Heh. Yeah, I do realize it is a state by state exam. That is part of my point; why the difference in pass rates?

Two, har-har, what most of my critics aren't getting is that I'm trying to ask questions. Questions that don't accept the status quo. The question remain; pointing out that just not how its done is not an answer, at least not the one I am looking for.

Pointing out that lawyers are workaholics is not an answer.
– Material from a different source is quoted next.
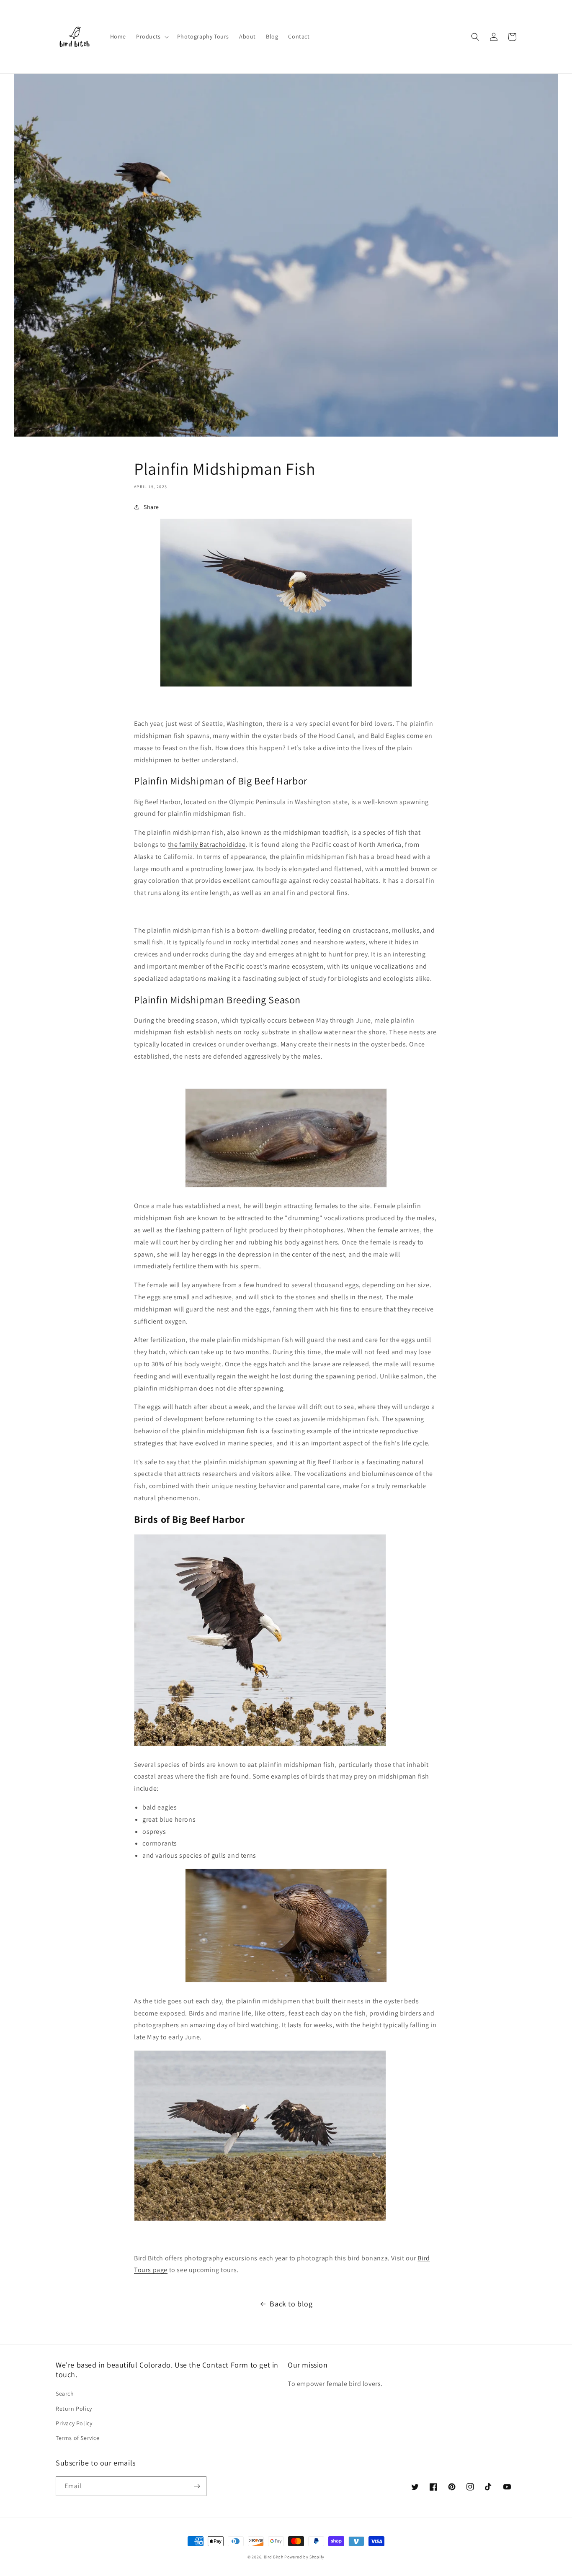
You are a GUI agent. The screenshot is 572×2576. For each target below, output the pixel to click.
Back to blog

Or course they are; who the hell else would want to put in 80 hour weeks? Do lawyers HAVE to be workaholics, or does the current nature of the industry select workaholics, while everyone else does something else? I vote for selection.

And yes, I am aware of benefits. Of course, that argument is true in all industries; more employees, more outlay. Fine. And I know that being a lawyer is a demanding job where an 8 to 5, clock at at five every day model is not workable.

And yes, it is hard to find a job. Great. Every lawyer out there is putting in the work of 1.5 normal humans. I still haven't gotten an answer that isn't condescending or insulting. Perhaps that is my fault, but I still haven't heard of a reason why it HAS to be that way, or why there are so many hoops that one has to jump through to be able to put together a will a consumer could put together with $20's of software. I'm not trying to say "Burn the ABA", I just want to know.

Hey, I'm ignorant. I know it. Now explain, if you care to, and don't rely on "its just that way".
 
Man you are a total fucking asshole. I hope you burn in hell.
 
"or why there are so many hoops that one has to jump through to be able to put together a will a consumer could put together with $20's of software. I'm not trying to say "Burn the ABA", I just want to know."


Ah, the "$20 software will". It works if you don't have a taxable estate.
 
Unfortunately, it is obvious that the same 4 or 5 retards who ruined greedyassociates.com have now taken over this blog. Hey "I hate softball" and you other total idiots, go away, please. You are stupid.